The retirement issues also have a huge impact on the career options open to young professors. A perfect illustration of this point came from Betsy E. Brown, special assistant to the provost of North Carolina State University, who presented data she gathered from two University of North Carolina System surveys of faculty members aged 50 and over, and related studies of that group. In 1982, about 35 percent of the system's tenure-track faculty members were under the age of 40 and less than 20 percent were over 55. Twenty years later, the percentages were flipped.
The North Carolina survey found that for faculty members over 50, the mean planned retirement age was 66. But in a sign that as professors approach retirement age, they may delay, the mean for faculty members 60 and older was 68. Faculty members estimated that they would need about 76 percent of their pre-retirement income to afford retirement. One finding that Brown said was "troubling" was that 24 percent of those surveyed didn't know what income level they would need for retirement.
The top reason cited to possibly retire early was having sufficient income. But the next three reasons cited -- feeling "burned out," dissatisfaction with work environment, and not performing the job to the professor's satisfaction -- all make up what Brown termed "self monitoring" by professors on when they should retire. Reasons cited not to retire early were high job satisfaction, financial concerns, rising health care costs, and anxieties about the state of the economy. Brown drew the audience's attention to the general economic concerns and noted that that may be increasing as a factor.
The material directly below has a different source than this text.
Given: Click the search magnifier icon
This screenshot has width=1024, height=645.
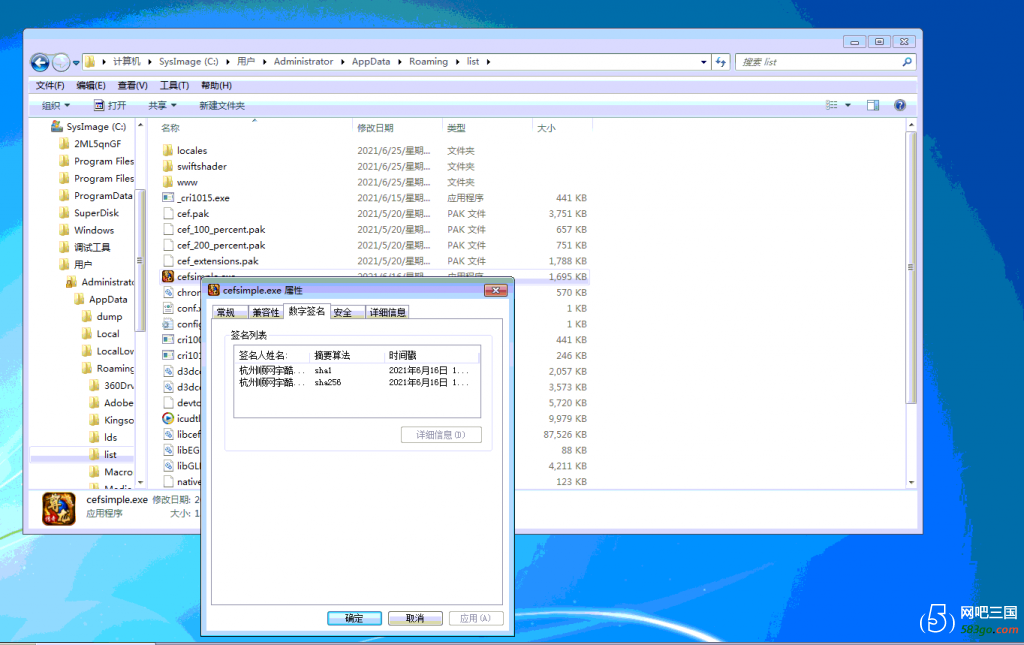Looking at the screenshot, I should (x=907, y=62).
The North Carolina survey of phased-in retirement programs found a high degree of satisfaction by those who participated. Asked if they would make the same decision again if they could go back, 93 percent said they would participate. North Carolina started an option for phased-in retirement at the same time it instituted post-tenure review, and Brown noted the speculation that post-tenure review would be used to encourage retirements. In a survye of participants, however, only 1 percent cited post-tenure review as motivating their decision.
Doris R. Helms, provost of Clemson University, described retirement programs at her university. One was designed to create five-year paths toward retirement to allow for university planning. Others were designed primarily to deal with budget cuts. When done strategically, Helms said that retirement plans can have a huge benefit for an institution.
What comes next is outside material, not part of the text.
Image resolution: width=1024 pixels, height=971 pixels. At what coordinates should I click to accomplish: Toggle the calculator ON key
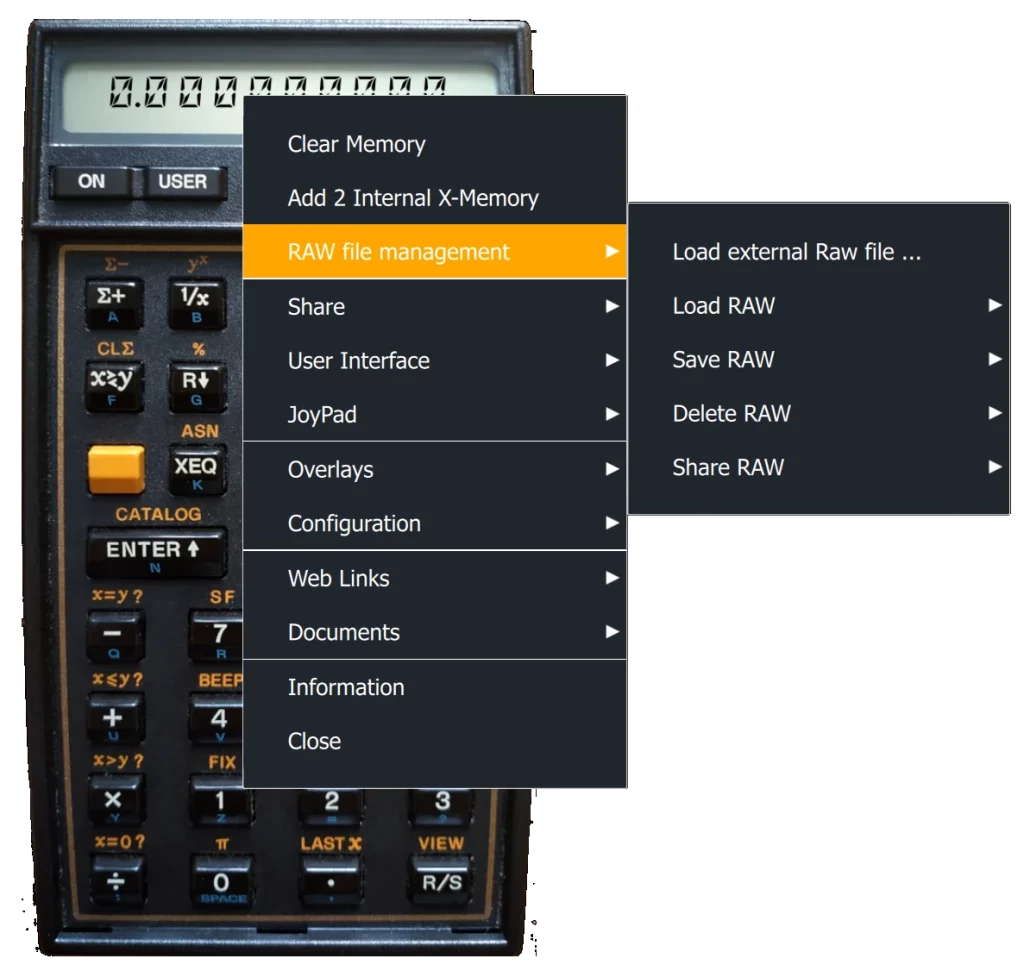coord(91,182)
She described the discussions she had with departments where someone was on a set schedule to retirement, and asking "are you going to hire the exact same kind of person to teach the same courses or are you going to change the curriculum?" The phase-in period worked not only for the retirees, but for Clemson, Helms said, encouraging a kind of planning that doesn't always accompany a sudden resignation or retirement.
At the same time, there were some problems, Helms said. Some faculty members in the five-year program "stopped working," and she had people saying "I'm not taking on any more graduate students since I won't be here in three years." And, of course, she had the opposite problem, too: Some professors didn't want to retire at the end of five years.